Two sides emerged, as if they were mutually exclusive. There was either the “right to life” or the “right to choose.” Women couldn't help but internalize these narrow ways of seeing the issue and themselves accordingly. Abortion
was
a woman's right, both legally, with the passage of
Roe v. Wade
, and as a matter of biology, equality, and justice. But each woman's acceptance of her natural right was challenged and threatened by a Greek chorus screaming “murderer” at her for exercising that power.
This bifurcation was expressed eloquently by a young patient I once had. She was only nineteen years old. It was her first abortion, and she had come alone. “It was such a difficult choice for me to make,” she said softly. “The mother in me wanted so much to have it, to love it, to see it grow... The other part knew that it was impossible.”
The “other part”? For so many women, choosing abortion created this other—the one who would never have chosen this path, the good mother sitting in judgment and separating herself from the one choosing abortion. It was a formula for amplifying guilt and regret.

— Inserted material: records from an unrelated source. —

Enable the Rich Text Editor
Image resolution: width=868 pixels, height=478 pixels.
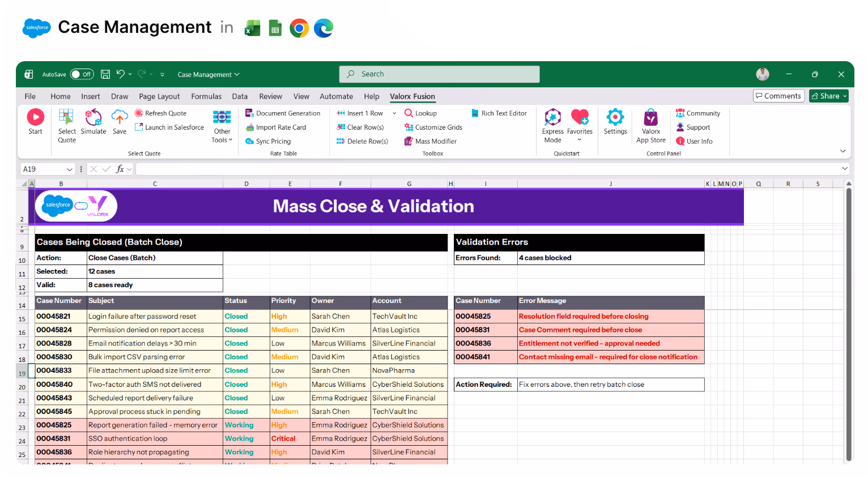pyautogui.click(x=499, y=113)
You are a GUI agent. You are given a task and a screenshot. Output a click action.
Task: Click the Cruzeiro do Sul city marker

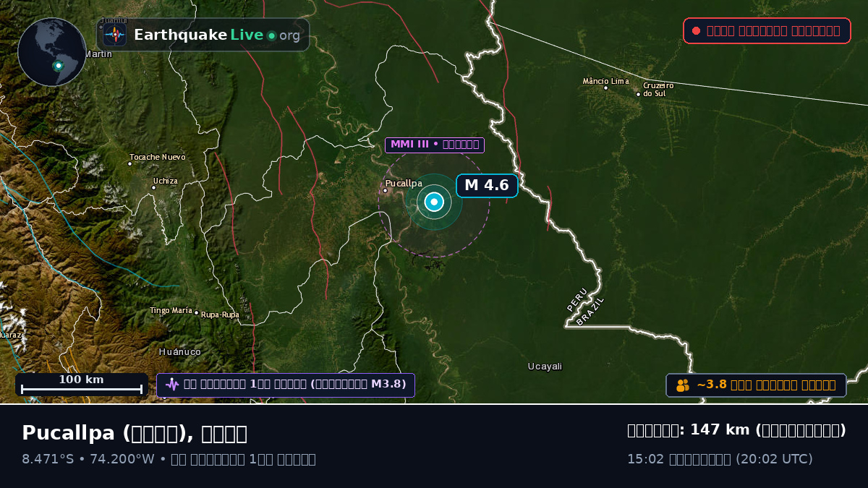tap(638, 94)
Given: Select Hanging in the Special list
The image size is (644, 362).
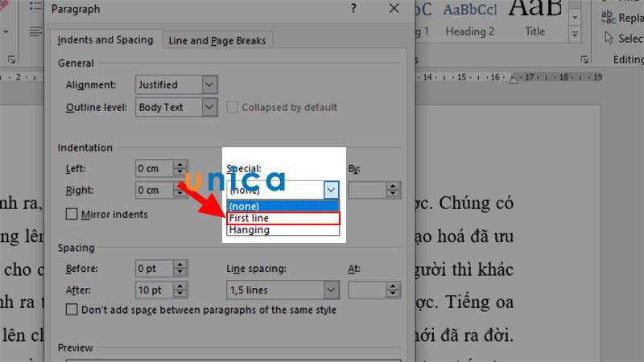Looking at the screenshot, I should coord(283,230).
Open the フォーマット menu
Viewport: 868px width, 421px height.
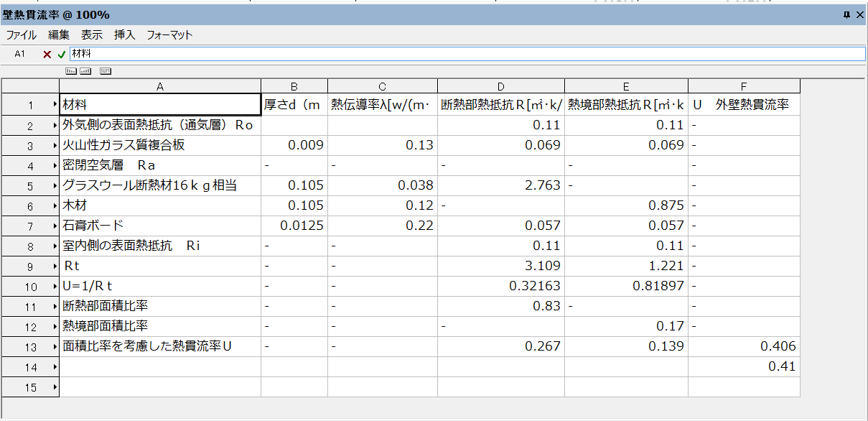point(170,34)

The growing political debate on abortion in the seventies took this reduction of women's self-identity even further by positioning the woman and fetus as adversaries. There was no way that one could advocate for both; if you believed in the right to life of the fetus, then the woman, by definition, had to come second. And if you believed in a woman's right to choose, the fetus took second place.
The pro-choice movement had to find a way to navigate these narratives. The simplest option was to negate the claims of the opposition. And so many pro-choice advocates claimed the fetus was not alive, and that abortion was not the act of terminating it. They chose to de-personalize the fetus, to see it as amorphous residue, to say that it was “only blood and tissue.”